● **Page excerpt**:
There are two Shrien Dewanis. Clearly. In the red corner stands a callous millionaire accused of paying for the murder of his wife, Anni, in Cape Town on November 13. In the blue corner we find a bereaved husband slumped in mourning, awaiting his extradition hearing in Bristol on January 20.
The battle between the two camps blazed across the pages of the newspapers again this week, and with celebrity publicist Max Clifford enlisted by Dewani, no ceasefire is expected.
Clifford and the Dewani family say Shrien, 30, is “a broken man” at home in the village of Westbury-on-Trym on bail of £250 000 (R2.6m).
Clifford assured the world: “Shrien has more chance of walking on the moon than getting a fair trial in Cape Town. It’s becoming difficult to keep up with the lies coming out of South Africa. If it wasn’t so tragic it would be a farce.”
South African police chief Bheki Cele’s description of Dewani as “a monkey” and the background of the judge involved in the case, John Hlophe, are given as valid reasons to block extradition.
A quick look at www.maxclifford.com offers pictures of Max with everybody from OJ Simpson and boxer Frank Bruno to reality television mogul Simon Cowell.

● **Requests**:
A – In the Dewani article, on what date is his extradition hearing in Bristol?
B – Reproduce the Dewani article word for word, everything from "Clifford and the" down to "mogul Simon Cowell.".
The data after this plays no part in the work.

● **Stored records**:
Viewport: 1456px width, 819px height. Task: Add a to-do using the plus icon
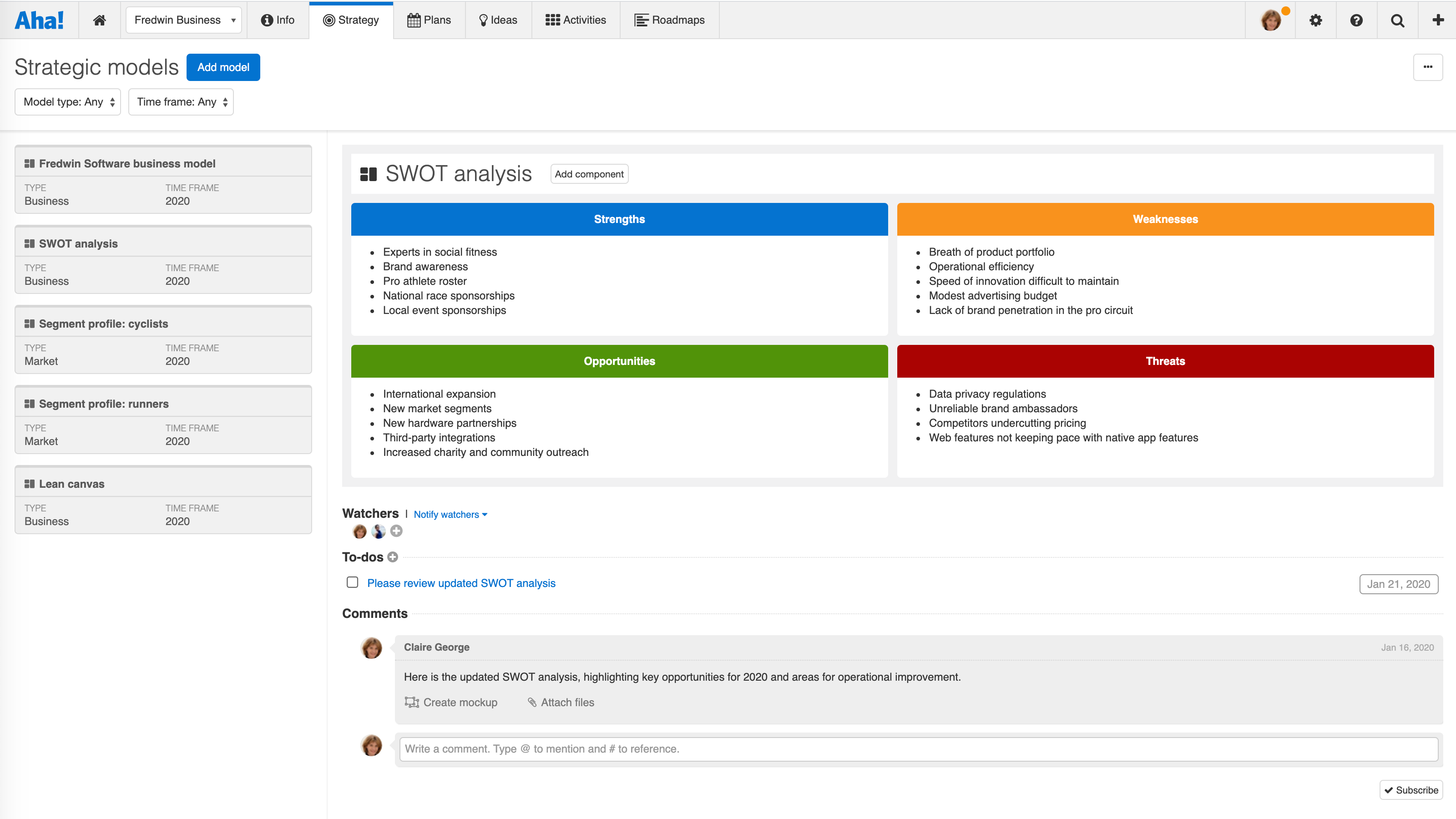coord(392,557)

---

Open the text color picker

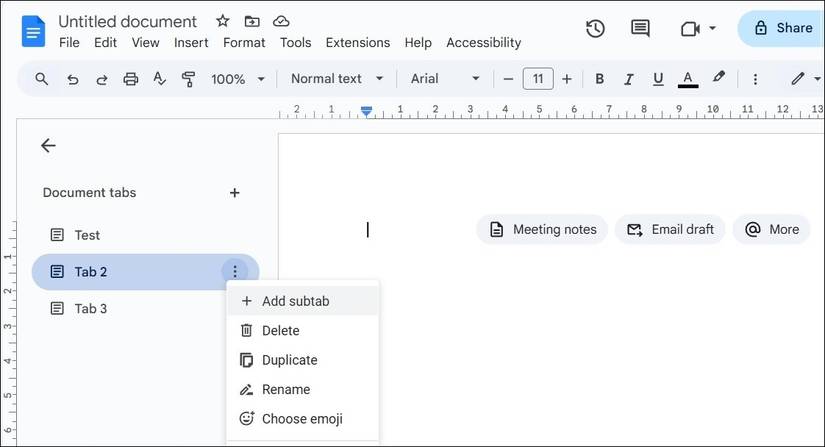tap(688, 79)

● **Answers to the problems**:
A – January 20.

B –
Clifford and the Dewani family say Shrien, 30, is “a broken man” at home in the village of Westbury-on-Trym on bail of £250 000 (R2.6m).
Clifford assured the world: “Shrien has more chance of walking on the moon than getting a fair trial in Cape Town. It’s becoming difficult to keep up with the lies coming out of South Africa. If it wasn’t so tragic it would be a farce.”
South African police chief Bheki Cele’s description of Dewani as “a monkey” and the background of the judge involved in the case, John Hlophe, are given as valid reasons to block extradition.
A quick look at www.maxclifford.com offers pictures of Max with everybody from OJ Simpson and boxer Frank Bruno to reality television mogul Simon Cowell.